ASSIGNMENT →
Scan the listing for the word "marker" and give the number of lines where it appears, with no other text.

|---|

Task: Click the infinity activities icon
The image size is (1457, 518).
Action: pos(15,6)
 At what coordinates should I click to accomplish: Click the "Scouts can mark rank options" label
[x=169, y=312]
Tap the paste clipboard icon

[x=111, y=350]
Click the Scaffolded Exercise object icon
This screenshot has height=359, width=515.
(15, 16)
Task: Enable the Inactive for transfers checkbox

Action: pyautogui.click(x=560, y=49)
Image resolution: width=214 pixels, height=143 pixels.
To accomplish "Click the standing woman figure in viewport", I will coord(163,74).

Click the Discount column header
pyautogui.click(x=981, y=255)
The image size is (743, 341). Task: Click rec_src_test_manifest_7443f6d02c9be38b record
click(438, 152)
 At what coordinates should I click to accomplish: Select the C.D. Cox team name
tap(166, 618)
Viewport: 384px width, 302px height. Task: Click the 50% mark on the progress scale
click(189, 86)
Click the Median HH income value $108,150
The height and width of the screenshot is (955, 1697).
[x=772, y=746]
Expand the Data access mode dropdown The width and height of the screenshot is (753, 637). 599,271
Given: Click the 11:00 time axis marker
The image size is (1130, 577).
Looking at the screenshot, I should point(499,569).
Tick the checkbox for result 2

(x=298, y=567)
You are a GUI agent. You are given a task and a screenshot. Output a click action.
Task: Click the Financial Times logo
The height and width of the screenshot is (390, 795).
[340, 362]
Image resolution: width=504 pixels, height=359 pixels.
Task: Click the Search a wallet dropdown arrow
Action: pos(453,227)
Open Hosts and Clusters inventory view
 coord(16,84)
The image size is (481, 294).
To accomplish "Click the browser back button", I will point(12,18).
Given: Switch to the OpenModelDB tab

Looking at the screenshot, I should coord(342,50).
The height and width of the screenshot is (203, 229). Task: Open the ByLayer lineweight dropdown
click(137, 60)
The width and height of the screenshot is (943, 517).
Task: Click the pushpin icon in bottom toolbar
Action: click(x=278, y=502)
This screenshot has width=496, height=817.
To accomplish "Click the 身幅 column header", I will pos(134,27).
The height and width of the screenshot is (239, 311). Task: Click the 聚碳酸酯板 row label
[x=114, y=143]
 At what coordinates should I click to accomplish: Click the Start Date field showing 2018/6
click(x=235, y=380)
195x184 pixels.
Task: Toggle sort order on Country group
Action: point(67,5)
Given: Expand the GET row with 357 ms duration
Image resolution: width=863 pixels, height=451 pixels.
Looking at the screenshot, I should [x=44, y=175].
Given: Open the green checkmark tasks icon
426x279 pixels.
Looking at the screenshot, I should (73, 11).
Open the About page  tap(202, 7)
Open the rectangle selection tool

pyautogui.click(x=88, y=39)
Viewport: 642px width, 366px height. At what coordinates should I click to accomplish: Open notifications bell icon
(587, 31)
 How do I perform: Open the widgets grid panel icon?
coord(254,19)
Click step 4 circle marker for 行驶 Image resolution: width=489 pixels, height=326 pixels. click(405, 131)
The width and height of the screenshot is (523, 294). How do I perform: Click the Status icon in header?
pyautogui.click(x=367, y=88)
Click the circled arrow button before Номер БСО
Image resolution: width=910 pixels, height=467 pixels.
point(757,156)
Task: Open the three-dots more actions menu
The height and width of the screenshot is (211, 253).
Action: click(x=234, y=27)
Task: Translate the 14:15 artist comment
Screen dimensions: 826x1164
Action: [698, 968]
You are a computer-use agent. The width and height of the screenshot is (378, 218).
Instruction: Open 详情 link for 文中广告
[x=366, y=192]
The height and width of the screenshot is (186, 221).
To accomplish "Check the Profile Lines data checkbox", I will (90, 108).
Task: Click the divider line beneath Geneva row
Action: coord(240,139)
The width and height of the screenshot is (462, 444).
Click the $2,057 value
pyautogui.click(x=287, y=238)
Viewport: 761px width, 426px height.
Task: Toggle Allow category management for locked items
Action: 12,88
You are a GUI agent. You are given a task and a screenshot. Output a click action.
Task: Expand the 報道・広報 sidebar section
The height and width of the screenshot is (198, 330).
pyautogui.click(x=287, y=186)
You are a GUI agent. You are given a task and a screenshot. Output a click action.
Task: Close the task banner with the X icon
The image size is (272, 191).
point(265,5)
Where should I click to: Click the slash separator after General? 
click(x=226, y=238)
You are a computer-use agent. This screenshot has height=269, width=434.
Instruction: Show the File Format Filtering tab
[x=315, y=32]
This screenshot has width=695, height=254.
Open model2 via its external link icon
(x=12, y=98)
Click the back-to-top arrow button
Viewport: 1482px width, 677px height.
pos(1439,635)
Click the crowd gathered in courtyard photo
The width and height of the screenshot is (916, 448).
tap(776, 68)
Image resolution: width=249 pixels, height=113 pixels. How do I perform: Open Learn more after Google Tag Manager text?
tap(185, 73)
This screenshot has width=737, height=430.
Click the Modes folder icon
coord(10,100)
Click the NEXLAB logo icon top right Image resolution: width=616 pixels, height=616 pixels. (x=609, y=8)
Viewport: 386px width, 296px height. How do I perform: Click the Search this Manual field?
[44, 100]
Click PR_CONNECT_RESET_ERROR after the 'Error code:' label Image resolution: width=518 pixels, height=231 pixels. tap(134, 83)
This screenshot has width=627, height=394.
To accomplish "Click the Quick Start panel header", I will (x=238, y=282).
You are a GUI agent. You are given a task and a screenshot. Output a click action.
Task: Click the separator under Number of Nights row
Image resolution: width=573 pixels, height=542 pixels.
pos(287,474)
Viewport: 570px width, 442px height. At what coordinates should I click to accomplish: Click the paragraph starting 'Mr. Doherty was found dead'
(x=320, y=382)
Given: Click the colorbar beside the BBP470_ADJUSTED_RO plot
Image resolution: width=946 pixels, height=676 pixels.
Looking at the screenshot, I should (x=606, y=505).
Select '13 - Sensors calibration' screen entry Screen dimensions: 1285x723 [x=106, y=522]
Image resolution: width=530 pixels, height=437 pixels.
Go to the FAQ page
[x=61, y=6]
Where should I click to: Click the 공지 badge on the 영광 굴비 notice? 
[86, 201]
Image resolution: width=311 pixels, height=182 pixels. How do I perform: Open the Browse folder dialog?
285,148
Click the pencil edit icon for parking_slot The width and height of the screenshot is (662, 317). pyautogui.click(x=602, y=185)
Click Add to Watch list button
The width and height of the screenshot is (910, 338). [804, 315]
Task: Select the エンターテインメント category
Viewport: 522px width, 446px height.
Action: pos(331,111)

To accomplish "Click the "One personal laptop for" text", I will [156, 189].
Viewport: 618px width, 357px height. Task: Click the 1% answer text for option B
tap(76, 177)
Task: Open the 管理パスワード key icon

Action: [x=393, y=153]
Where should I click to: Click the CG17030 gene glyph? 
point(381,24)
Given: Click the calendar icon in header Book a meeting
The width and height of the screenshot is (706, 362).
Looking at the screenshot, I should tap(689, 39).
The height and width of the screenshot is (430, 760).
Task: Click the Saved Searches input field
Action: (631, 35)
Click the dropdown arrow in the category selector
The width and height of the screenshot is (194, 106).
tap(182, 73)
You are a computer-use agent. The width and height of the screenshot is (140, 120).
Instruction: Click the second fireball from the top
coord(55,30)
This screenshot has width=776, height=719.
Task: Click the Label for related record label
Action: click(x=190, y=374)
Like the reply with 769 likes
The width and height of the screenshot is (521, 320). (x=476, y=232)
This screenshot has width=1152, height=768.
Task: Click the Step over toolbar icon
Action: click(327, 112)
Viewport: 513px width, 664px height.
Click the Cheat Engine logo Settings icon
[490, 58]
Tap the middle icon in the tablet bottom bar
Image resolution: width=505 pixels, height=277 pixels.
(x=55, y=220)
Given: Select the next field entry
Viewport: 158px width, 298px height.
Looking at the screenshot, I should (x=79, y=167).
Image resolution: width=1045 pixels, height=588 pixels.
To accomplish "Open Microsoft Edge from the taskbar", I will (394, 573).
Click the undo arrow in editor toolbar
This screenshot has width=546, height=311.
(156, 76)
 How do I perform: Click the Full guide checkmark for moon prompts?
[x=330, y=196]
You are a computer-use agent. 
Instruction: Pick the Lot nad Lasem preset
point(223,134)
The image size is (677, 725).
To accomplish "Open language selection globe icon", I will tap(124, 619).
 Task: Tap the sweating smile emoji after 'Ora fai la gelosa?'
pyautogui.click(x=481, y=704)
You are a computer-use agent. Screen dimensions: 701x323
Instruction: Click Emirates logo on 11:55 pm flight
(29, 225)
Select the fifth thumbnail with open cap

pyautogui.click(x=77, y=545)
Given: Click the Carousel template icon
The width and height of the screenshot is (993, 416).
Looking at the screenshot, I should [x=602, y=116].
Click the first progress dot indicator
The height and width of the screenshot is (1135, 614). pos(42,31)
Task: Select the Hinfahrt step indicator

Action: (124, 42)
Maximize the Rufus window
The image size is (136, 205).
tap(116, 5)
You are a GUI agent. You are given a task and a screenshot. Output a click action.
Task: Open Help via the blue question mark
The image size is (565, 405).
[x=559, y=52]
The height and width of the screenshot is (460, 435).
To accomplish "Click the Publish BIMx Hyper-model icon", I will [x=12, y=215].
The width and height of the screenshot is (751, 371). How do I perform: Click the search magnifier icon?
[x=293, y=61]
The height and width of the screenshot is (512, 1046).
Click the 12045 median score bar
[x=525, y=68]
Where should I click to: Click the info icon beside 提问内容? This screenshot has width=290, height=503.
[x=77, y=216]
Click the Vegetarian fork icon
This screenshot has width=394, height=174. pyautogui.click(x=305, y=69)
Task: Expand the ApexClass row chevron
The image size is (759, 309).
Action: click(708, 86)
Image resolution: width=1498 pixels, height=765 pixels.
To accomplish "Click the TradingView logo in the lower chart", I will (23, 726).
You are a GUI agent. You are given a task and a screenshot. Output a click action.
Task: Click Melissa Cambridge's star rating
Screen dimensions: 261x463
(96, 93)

|---|

OUTPUT BELOW →
2